Case Study on Martha Stewart Insider Trading At Imclone Systems

Martha Stewart Insider Trading At Imclone Systems

Martha Steward is a business connoisseur popularly known for the insider trading scandal at Imclone Systems. She is the founder and CEO of the widely acknowledged Martha Stewart Living Omnimedia Inc. a company known for its interests in television, merchandising, publishing, electronic commerce and related international partnership among other interests. In the early 2000s, Martha Stewart was accused of insider trading whereby she had sold four thousand ImClone shares one day before the company’s stock nose-dived.

The charges of securities against Martha were thrown away, she was still found guilty of four counts of obstruction of justice and lying to the key investigators. She was sentence to five months of prison, two years of probation and five months of house arrest. The insider trading case at ImClone systems was also filled with great vagueness as it relates to retributive determination and aspect of being innocent or guilty.

A lot of issues came up from this insider trading case and a lot has been debated on central moral and ethical issues that surround insider trading practice. In many countries, insider trading is illegal regardless of the inside information provided secretly. With regard to the Martha Stewart case, insider trading was clearly evident. For instance, Martha had been a stakeholder of the biopharmaceutical company ImClone system incorporated.

This is a company that focused on advance oncology care and had come up with a new drug design- Erbitux which would have a treatment for patients with colon cancer. The licensing application has been provoked and would result to ImClone lose on share price. Merrill , Lynch’s senior broker, Peter Bacanovic had informed Martha about the drastic market change likely to happen in ImClone’s share price via his assistant Douglas Faneuil .

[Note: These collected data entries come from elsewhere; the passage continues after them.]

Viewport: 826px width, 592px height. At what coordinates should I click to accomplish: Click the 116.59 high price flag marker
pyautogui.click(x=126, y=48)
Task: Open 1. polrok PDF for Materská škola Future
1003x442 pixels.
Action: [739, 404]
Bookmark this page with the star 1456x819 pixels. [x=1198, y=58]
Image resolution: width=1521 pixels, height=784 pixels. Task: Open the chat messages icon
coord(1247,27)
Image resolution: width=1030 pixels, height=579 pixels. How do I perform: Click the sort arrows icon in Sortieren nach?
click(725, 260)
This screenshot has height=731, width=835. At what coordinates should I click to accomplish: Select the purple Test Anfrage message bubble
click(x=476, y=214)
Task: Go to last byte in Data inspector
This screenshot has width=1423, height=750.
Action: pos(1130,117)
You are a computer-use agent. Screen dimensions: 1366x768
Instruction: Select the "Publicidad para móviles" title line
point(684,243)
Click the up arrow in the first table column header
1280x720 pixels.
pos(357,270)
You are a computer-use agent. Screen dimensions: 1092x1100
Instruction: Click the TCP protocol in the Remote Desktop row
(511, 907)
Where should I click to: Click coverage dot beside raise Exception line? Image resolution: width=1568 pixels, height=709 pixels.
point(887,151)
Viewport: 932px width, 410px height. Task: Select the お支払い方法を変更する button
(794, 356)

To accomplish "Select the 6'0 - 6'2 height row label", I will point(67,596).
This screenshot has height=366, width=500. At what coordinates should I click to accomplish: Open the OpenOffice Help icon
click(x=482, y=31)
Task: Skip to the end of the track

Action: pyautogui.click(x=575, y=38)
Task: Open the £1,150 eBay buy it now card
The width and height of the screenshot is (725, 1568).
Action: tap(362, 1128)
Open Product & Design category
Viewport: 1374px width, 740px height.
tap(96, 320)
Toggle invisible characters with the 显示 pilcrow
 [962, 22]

Mr. Faneuil has specified that the Waksals had sold of their securities from ImClone. Mr. Sam Waksal the CEO of ImClone had made a call directly to Bacanovic one of his brokers and dumped his company share to avoid any financial losses. From the secret information, Martha Stewart sold all her securities that totaled to 3928. From the insider trading perspective, Martha Stewart had no real responsibilities to other shareholders of ImClone as she was not in an official position to interfere with the operations of the company.

It is a clear indication that there was not any infringement of fiduciary duty in this situation. Unfortunately,  Martha Stewart did commit insider trading as she possessed material information about the ImClone financial crisis in addition to being deceptive to authorities of what information  she was provided with. On top of this, she might have been convicted of insider trading by the Securities and Exchange Commission [SEC].

In the Martha Stewart case, she had information on the ethics surrounding trading of the stock, but it can be argued that she was not cognizant of the changing aspects surrounding the offence when she sold off her shares. Martha would have defrauded and misled her shareholders as they had been provided with false information on the amount of shares she would have sold. These actions indicate unethical behavior and define lack of integrity.  The damages caused in such cases are evaluated as compensatory and punishing. Therefore, entrepreneurs should uphold to business law and ethics for exceptional growth of economy.